**What you should do**
Using the data below, return the stretch from the line that contains "Dezember 2025 (732, 987)" through the line that contains "August 2025 (722, 1063)", both included, exactly as it stands and nothing beyond it.
-- The records follows --
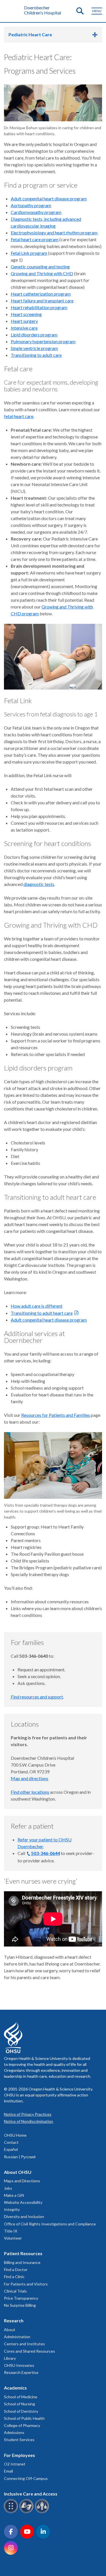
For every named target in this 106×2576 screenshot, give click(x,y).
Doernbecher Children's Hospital (42, 10)
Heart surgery (24, 321)
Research (13, 2320)
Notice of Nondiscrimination (28, 2121)
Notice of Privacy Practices (27, 2114)
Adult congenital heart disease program (49, 198)
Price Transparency (21, 2298)
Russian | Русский (20, 2156)
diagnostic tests (38, 884)
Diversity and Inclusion (24, 2216)
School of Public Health (24, 2418)
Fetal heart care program (35, 239)
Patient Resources (23, 2253)
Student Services (19, 2439)
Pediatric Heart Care (30, 34)
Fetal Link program (29, 253)
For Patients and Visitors (26, 2284)
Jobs (8, 2188)
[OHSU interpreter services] (43, 2512)
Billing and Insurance (22, 2262)
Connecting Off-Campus (26, 2478)
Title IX (10, 2231)
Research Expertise (21, 2372)
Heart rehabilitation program (39, 307)
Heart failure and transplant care (42, 300)
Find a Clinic (14, 2276)
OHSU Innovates (19, 2365)
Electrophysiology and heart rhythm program (54, 232)
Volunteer (13, 2238)
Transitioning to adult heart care (42, 1313)
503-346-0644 (45, 1853)
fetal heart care (18, 416)
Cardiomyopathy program (36, 212)
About (9, 2329)
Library (10, 2358)
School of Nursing (19, 2403)
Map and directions (29, 1778)
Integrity (12, 2209)
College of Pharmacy (22, 2425)
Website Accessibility (23, 2202)
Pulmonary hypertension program (43, 341)
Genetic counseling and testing (40, 266)
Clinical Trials (15, 2291)
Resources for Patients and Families (55, 1415)
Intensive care (24, 327)
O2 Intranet (14, 2463)
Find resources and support (37, 1696)
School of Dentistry (21, 2411)
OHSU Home (15, 2135)
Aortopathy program (31, 205)
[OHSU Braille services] (12, 2512)
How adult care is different (36, 1306)
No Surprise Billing (20, 2305)
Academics (15, 2387)
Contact (11, 2142)
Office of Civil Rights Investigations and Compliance (50, 2223)
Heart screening (26, 314)
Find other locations (30, 1792)
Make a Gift (14, 2195)
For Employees (19, 2455)
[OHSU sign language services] (27, 2512)
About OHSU (17, 2172)
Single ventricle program (34, 348)
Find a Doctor (15, 2269)
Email (8, 2471)
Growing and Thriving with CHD (42, 273)
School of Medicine (20, 2396)
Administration (17, 2336)
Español (11, 2149)
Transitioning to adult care (36, 355)
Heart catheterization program (41, 293)
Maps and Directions (22, 2180)
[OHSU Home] (11, 10)
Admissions (14, 2432)
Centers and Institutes (24, 2343)
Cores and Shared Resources (29, 2351)
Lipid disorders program (34, 334)
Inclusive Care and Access (30, 2493)
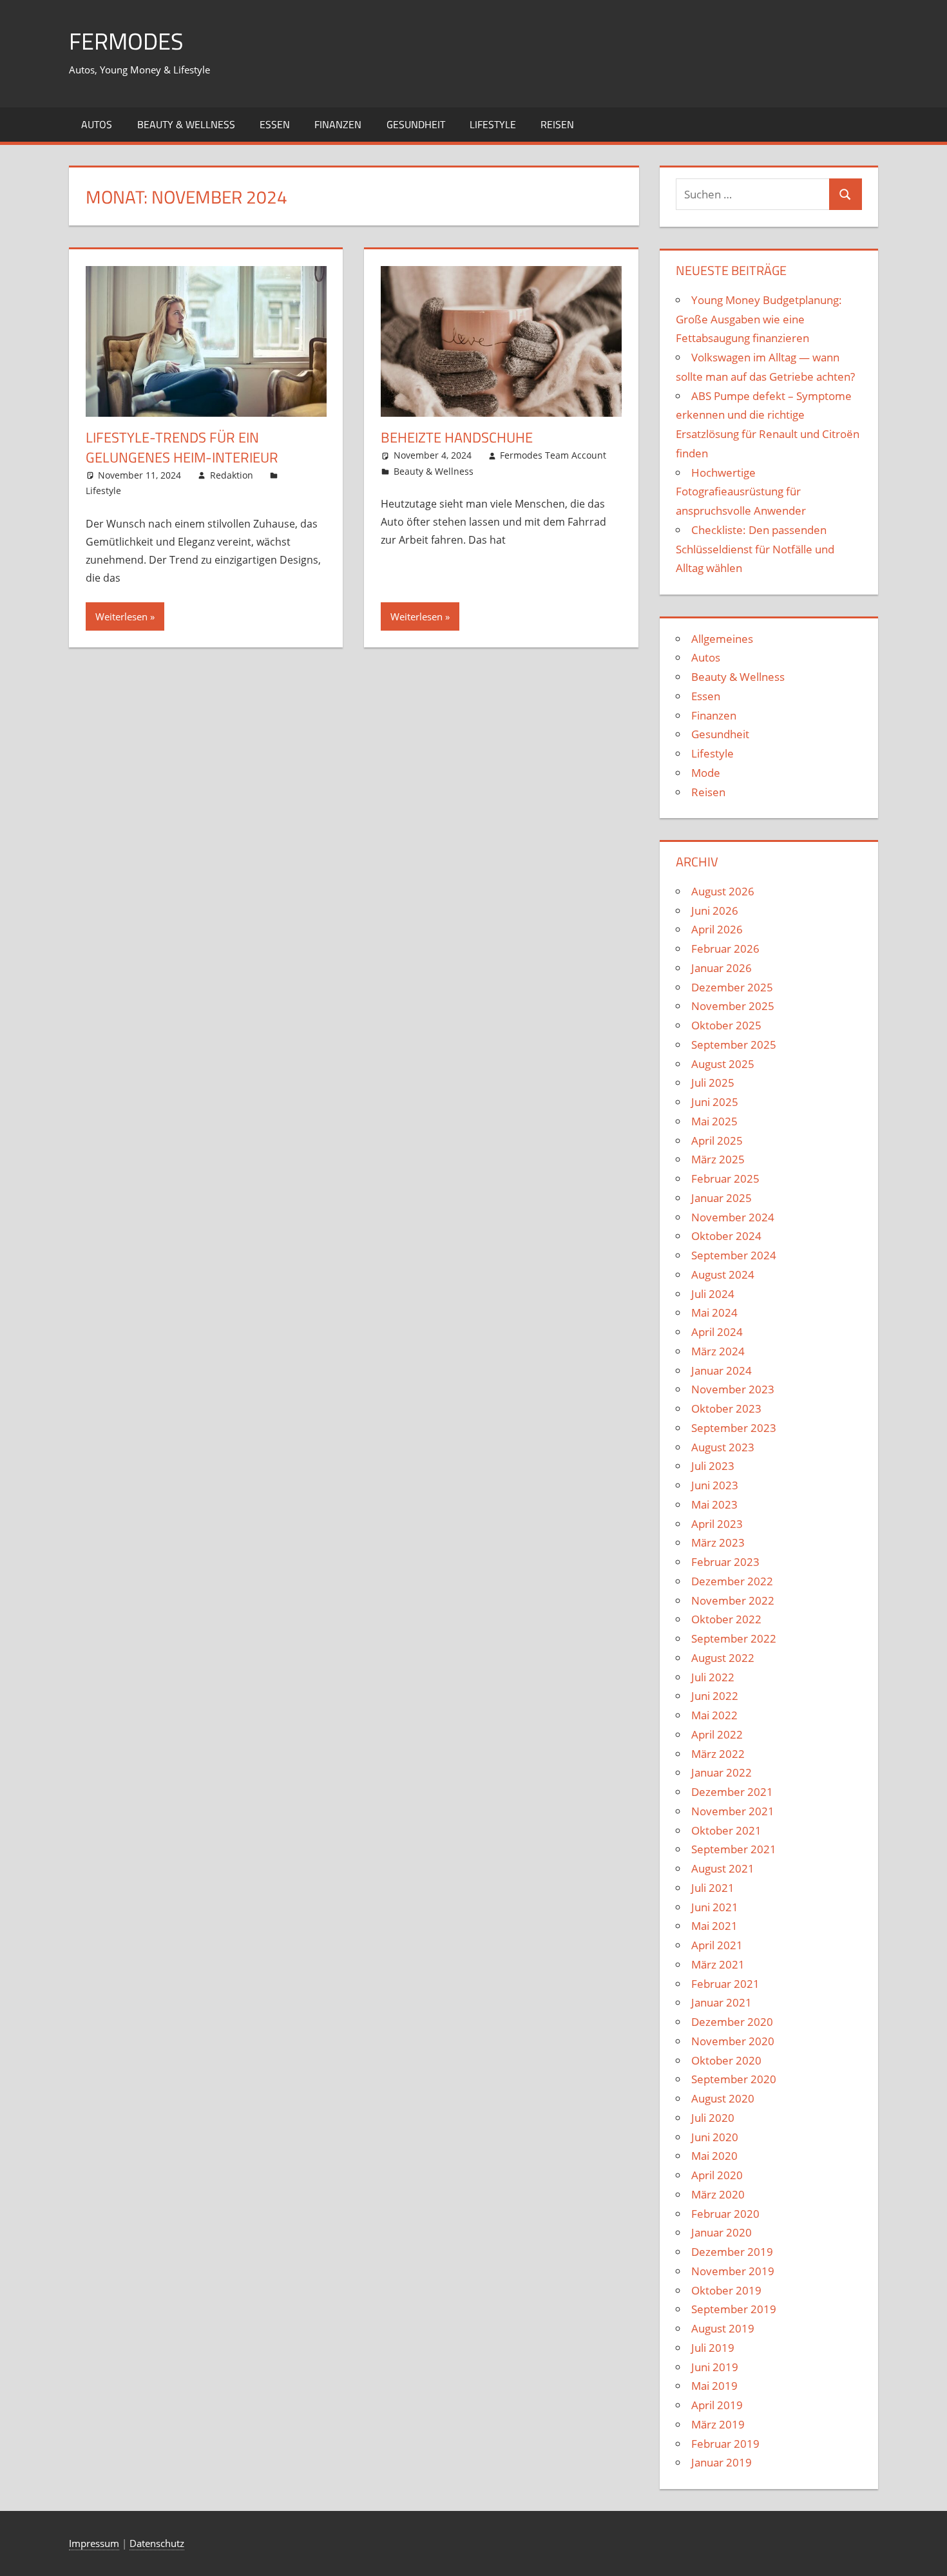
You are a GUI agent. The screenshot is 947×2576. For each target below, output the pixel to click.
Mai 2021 (714, 1925)
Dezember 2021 (732, 1791)
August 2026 (722, 891)
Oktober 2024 (726, 1235)
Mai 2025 (714, 1121)
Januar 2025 (721, 1197)
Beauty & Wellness (186, 124)
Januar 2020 (721, 2232)
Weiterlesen (121, 616)
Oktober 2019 (726, 2290)
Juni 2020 (714, 2137)
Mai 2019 (714, 2385)
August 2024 (722, 1274)
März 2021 (718, 1964)
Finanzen (337, 124)
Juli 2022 (712, 1677)
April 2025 (717, 1140)
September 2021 (733, 1849)
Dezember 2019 (732, 2251)
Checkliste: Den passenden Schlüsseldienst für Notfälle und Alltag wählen (755, 549)
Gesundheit (416, 124)
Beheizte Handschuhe (457, 437)
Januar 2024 (721, 1370)
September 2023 (733, 1427)
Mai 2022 (714, 1715)
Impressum (94, 2543)
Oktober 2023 (726, 1408)
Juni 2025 (714, 1101)
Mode (705, 772)
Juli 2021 (712, 1887)
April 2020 (717, 2175)
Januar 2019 (721, 2462)
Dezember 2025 (732, 987)
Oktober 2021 (726, 1830)
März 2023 (718, 1542)
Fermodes (126, 41)
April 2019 (717, 2405)
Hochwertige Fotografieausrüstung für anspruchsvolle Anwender (741, 492)
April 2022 (717, 1734)
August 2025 (722, 1063)
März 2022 (718, 1753)
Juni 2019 (714, 2367)
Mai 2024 (714, 1312)
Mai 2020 (714, 2155)
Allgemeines (722, 638)
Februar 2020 (725, 2213)
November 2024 (732, 1217)
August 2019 (722, 2328)
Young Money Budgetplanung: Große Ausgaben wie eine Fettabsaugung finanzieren (759, 319)
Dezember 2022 (732, 1581)
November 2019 (732, 2271)
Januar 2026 (721, 967)
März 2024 (718, 1351)
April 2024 (717, 1331)
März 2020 (718, 2194)
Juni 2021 (714, 1907)
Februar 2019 (725, 2443)
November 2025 (732, 1005)
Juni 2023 (714, 1485)
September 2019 (733, 2309)
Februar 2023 (725, 1561)
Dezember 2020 (732, 2021)
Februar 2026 (725, 948)
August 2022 (722, 1657)
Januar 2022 (721, 1772)
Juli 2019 (712, 2347)
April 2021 (717, 1945)
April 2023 (717, 1523)
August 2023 (722, 1447)
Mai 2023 (714, 1504)
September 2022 (733, 1638)
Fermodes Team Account (553, 455)
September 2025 (733, 1044)
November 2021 (732, 1811)
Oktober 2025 (726, 1025)
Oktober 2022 (726, 1619)
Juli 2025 (712, 1082)
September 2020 (733, 2079)
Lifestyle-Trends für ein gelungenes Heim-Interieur (182, 447)
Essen (275, 124)
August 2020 (722, 2098)
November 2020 (732, 2041)
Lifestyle (493, 124)
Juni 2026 (714, 910)
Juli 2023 (712, 1465)
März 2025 (718, 1159)
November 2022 (732, 1600)
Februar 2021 (725, 1983)
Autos (96, 124)
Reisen (557, 124)
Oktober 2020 (726, 2060)
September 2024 (733, 1255)
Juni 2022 (714, 1695)
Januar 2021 (721, 2002)
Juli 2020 (712, 2117)
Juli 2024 (712, 1293)
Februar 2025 (725, 1178)
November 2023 (732, 1389)
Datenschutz (156, 2543)
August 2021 (722, 1868)
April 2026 (717, 929)
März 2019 (718, 2424)
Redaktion (231, 475)
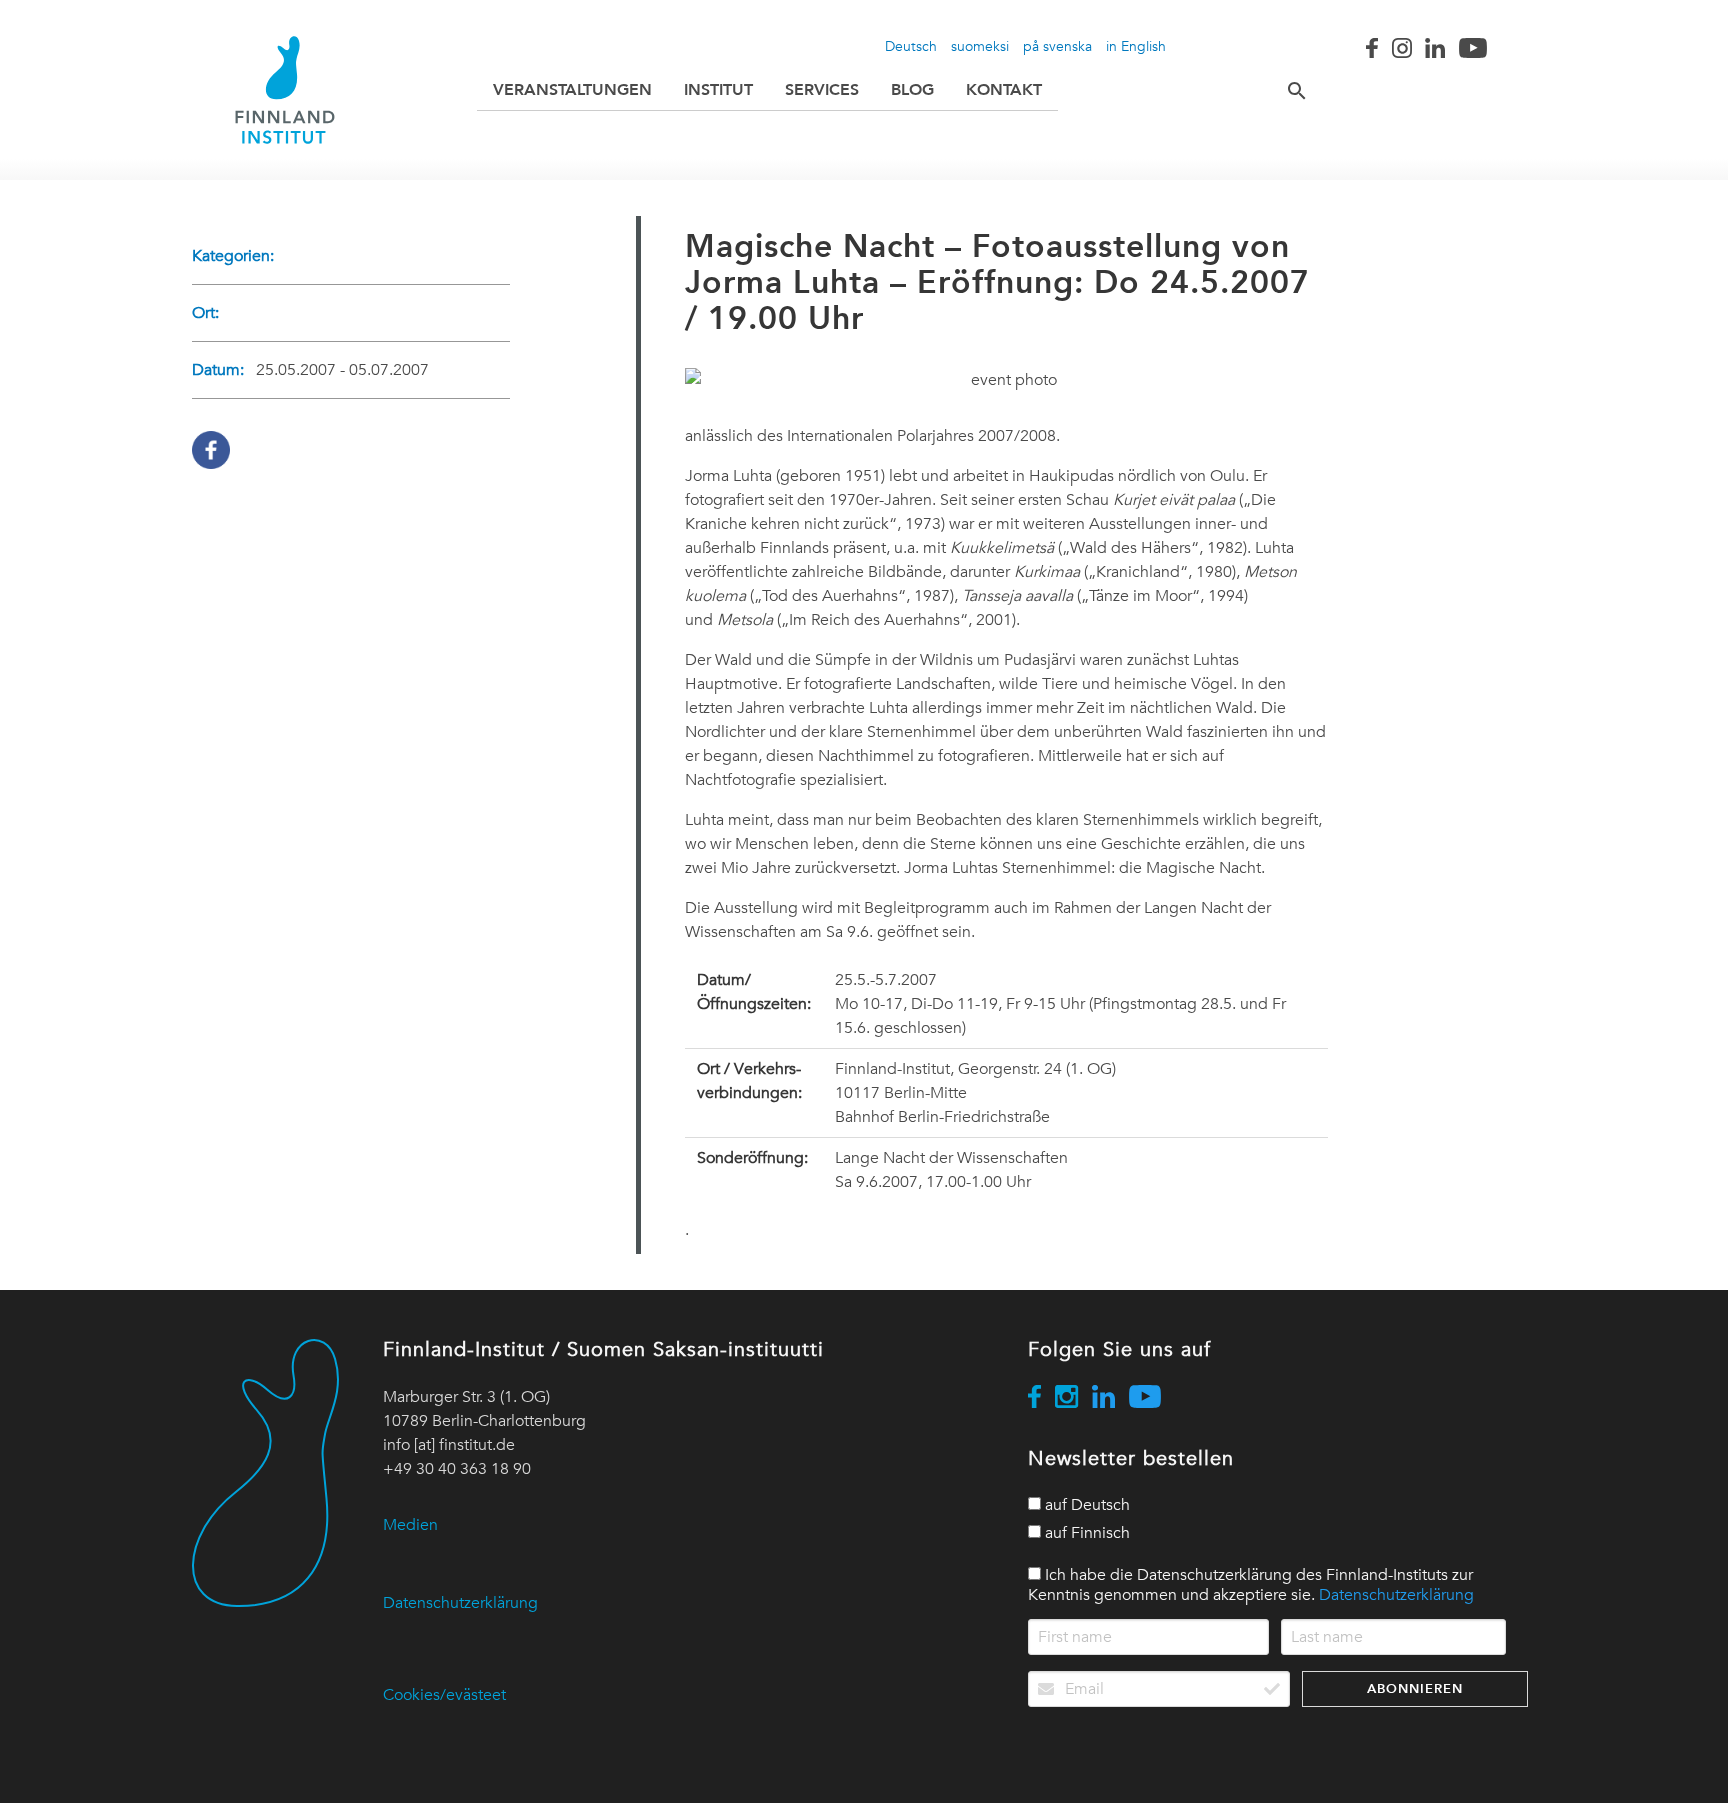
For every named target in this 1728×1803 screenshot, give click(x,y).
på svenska (1057, 46)
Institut (718, 89)
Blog (912, 89)
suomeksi (980, 46)
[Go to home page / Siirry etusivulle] (285, 90)
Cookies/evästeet (444, 1695)
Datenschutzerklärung (460, 1603)
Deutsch (911, 46)
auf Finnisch (1085, 1533)
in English (1136, 46)
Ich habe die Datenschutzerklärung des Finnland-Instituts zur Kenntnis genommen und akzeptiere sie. (1251, 1585)
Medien (410, 1525)
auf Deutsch (1085, 1505)
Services (822, 89)
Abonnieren (1415, 1688)
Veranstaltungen (572, 89)
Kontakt (1004, 89)
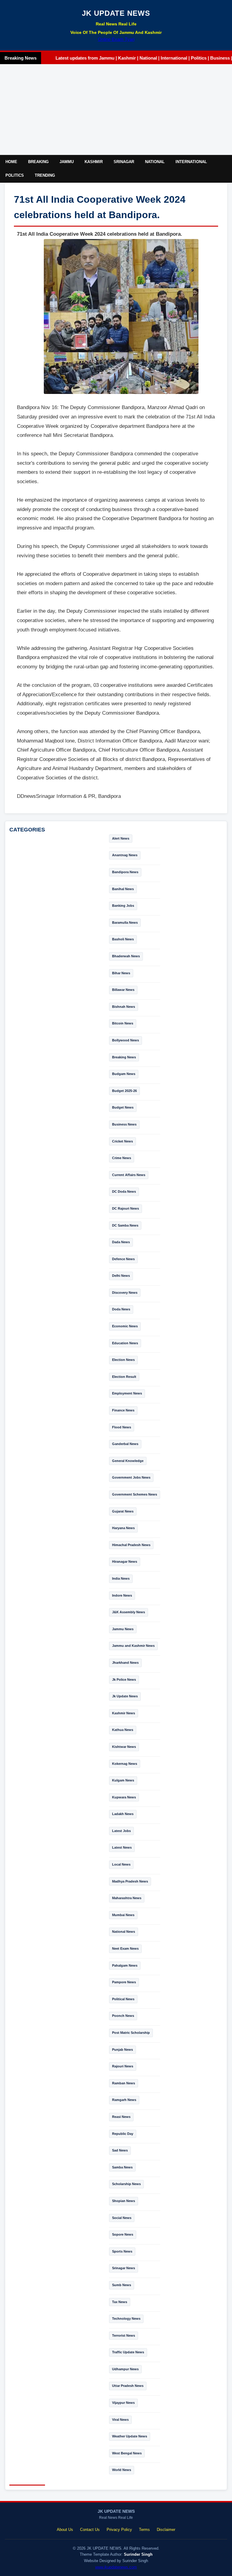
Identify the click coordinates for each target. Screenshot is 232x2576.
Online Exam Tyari (116, 39)
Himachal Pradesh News (131, 1545)
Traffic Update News (128, 2352)
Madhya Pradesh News (130, 1881)
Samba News (122, 2167)
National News (123, 1931)
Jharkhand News (125, 1662)
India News (121, 1578)
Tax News (119, 2302)
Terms (144, 2529)
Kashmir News (123, 1713)
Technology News (126, 2318)
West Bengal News (127, 2453)
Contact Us (90, 2529)
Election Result (124, 1376)
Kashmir (94, 161)
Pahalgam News (124, 1965)
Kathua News (122, 1730)
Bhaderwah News (126, 956)
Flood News (121, 1427)
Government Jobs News (131, 1477)
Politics (14, 175)
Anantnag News (124, 855)
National (155, 161)
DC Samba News (125, 1225)
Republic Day (122, 2133)
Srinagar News (123, 2268)
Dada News (121, 1242)
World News (121, 2470)
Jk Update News (125, 1696)
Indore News (122, 1595)
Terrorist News (123, 2335)
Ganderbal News (125, 1444)
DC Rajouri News (125, 1208)
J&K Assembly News (128, 1612)
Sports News (122, 2251)
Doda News (121, 1309)
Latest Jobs (121, 1831)
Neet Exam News (125, 1948)
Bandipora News (125, 872)
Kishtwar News (124, 1746)
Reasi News (121, 2117)
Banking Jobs (123, 905)
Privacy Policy (119, 2529)
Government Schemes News (134, 1494)
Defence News (123, 1259)
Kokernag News (124, 1763)
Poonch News (123, 2015)
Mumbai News (123, 1915)
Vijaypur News (123, 2402)
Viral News (120, 2419)
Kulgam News (123, 1780)
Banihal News (123, 889)
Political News (123, 1999)
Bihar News (121, 973)
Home (11, 161)
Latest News (122, 1847)
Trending (45, 175)
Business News (124, 1124)
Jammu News (123, 1629)
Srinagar (124, 161)
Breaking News (124, 1057)
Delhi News (121, 1275)
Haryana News (123, 1528)
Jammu (67, 161)
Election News (123, 1360)
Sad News (120, 2150)
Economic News (125, 1326)
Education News (125, 1343)
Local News (121, 1864)
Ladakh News (123, 1814)
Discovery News (124, 1292)
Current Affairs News (128, 1175)
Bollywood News (125, 1040)
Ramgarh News (124, 2100)
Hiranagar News (124, 1561)
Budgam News (123, 1074)
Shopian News (123, 2201)
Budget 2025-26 (124, 1091)
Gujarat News (123, 1511)
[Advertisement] (116, 109)
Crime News (121, 1158)
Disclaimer (166, 2529)
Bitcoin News (122, 1023)
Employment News (127, 1393)
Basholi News (123, 939)
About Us (65, 2529)
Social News (121, 2218)
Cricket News (122, 1141)
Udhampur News (125, 2369)
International (191, 161)
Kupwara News (124, 1797)
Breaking (38, 161)
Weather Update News (129, 2436)
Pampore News (124, 1982)
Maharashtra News (126, 1898)
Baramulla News (125, 922)
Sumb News (121, 2285)
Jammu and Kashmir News (133, 1645)
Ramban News (123, 2083)
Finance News (123, 1410)
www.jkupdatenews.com (116, 2567)
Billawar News (123, 989)
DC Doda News (124, 1191)
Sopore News (122, 2234)
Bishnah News (123, 1006)
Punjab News (122, 2049)
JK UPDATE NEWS (116, 13)
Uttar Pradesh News (127, 2386)
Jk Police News (124, 1679)
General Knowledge (127, 1461)
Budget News (123, 1107)
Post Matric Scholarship (131, 2032)
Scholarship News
-- The records concluded --
**Exercise result**
Dezember 2025 (732, 987)
Oktober 2021 (726, 1830)
März 2023 (718, 1542)
Fermodes (126, 41)
April 2019 (717, 2405)
Hochwertige Fotografieausrüstung für anspruchsvolle Anwender (741, 492)
April 2022 (717, 1734)
August 2025 (722, 1063)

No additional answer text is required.